La 24e édition des « Rencontres d’été théâtre & lecture en Normandie » aura lieu du 19 juillet au 24 août 2025. Vous avez créé ce festival en 2002 avec Vincent Vernillat. Quelles en ont été les circonstances, le contexte ?
Philippe Müller : Vincent Vernillat et moi-même sommes d’abord comédiens. Jusqu’en 2002, nous jouions dans des productions de théâtre. Comme je suis belge, j’ai d’abord beaucoup travaillé en Belgique (Théâtre National, Théâtre de la Place, l’Opéra royal de Wallonie, le Groupov...). Puis, j’ai rejoint l’équipe du Studio Classique à Paris, participé à des tournées en France et à l’étranger… Vincent a été dirigé au théâtre par de nombreux metteurs en scène parmi lesquels Christian Rist du Studio Classique, Bruno Meyssat, Alain Françon... Dès notre première rencontre, nous avons constaté que nous partagions une passion commune pour les livres, la littérature, que nous lisions beaucoup l’un et l’autre. En septembre 2000, nous avons créé la compagnie P.M.V.V. (nos initiales) le grain de sable. Pour notre premier projet, nous avons porté à la scène un recueil poétique de William Cliff, intitulé Fête nationale (Gallimard, 1992). Le spectacle que nous en avons fait nous a donné envie d’en créer un autre à partir de l’œuvre du poète Christian Dotremont (1922-1979) qui était belge aussi, célèbre pour ses logogrammes, peintre et voyageur dans le grand Nord. En réalité, nous avons fait deux spectacles articulés autour de Dotremont, l’un intitulé « Écrire les mots comme ils bougent » et l’autre, « Neige de mémoire », traitait de son rapport avec la Laponie. Ces projets ont été en quelque sorte la matrice de notre travail sur le texte littéraire. Les hasards de la vie ont fait que la compagnie s’est implantée en Normandie, à Houlgate. Puis, l’idée d’un festival littéraire a mûri et « Rencontres d’été théâtre & lecture en Normandie » est né en 2002.

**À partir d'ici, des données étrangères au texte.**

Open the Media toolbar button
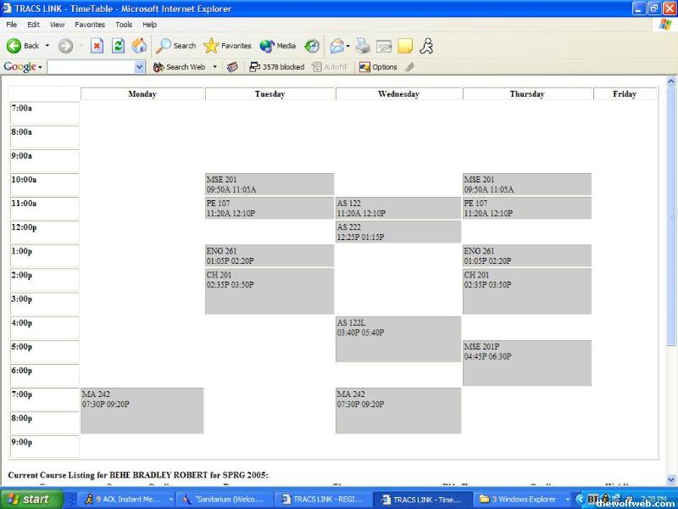 pos(278,46)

Qu’est-ce qui a évolué depuis la première édition du festival ?
P.M : Évidemment, la première édition, qui s'est tenue exclusivement à Houlgate, ne proposait pas plus de quatre ou cinq rendez-vous, déjà organisés sous forme de rencontres avec des auteurs invités. Vingt-quatre ans plus tard, le festival s'est considérablement élargi, comptant 130 rendez-vous répartis dans une vingtaine de villes et villages. Cette évolution concerne aussi bien l'ampleur de l'événement que la collaboration avec les partenaires. Nous avons eu la chance de bénéficier dès le début du soutien de la ville de Houlgate. Par la suite, d'autres partenaires se sont joints à nous, notamment la Région Normandie, qui a rapidement reconnu l'intérêt de notre projet et le fait que peu de personnes travaillent sur le texte littéraire comme nous le faisons. Ils ont exprimé leur envie de nous soutenir, tout en souhaitant que notre rayonnement dépasse la ville de Houlgate. À ce moment-là, plusieurs villes voisines comme Deauville, Trouville, Dives-sur-Mer et Merville-Franceville ont également pris contact avec nous pour qu’on organise des événements chez elles.
Au fil des vingt-quatre années écoulées, nous avons vécu beaucoup de choses, y compris les aléas liés aux changements d'équipes municipales. Pendant treize ans, Trouville a été notre principal partenaire, avec un maire et une adjointe à la culture très engagés, permettant ainsi d'organiser 50 rendez-vous à Trouville, alors qu’il y en avait 30 à Houlgate. Cependant, les nouvelles équipes apportent souvent avec elles d'autres projets, ce qui peut être problématique quand une manifestation s’inscrit dans la durée.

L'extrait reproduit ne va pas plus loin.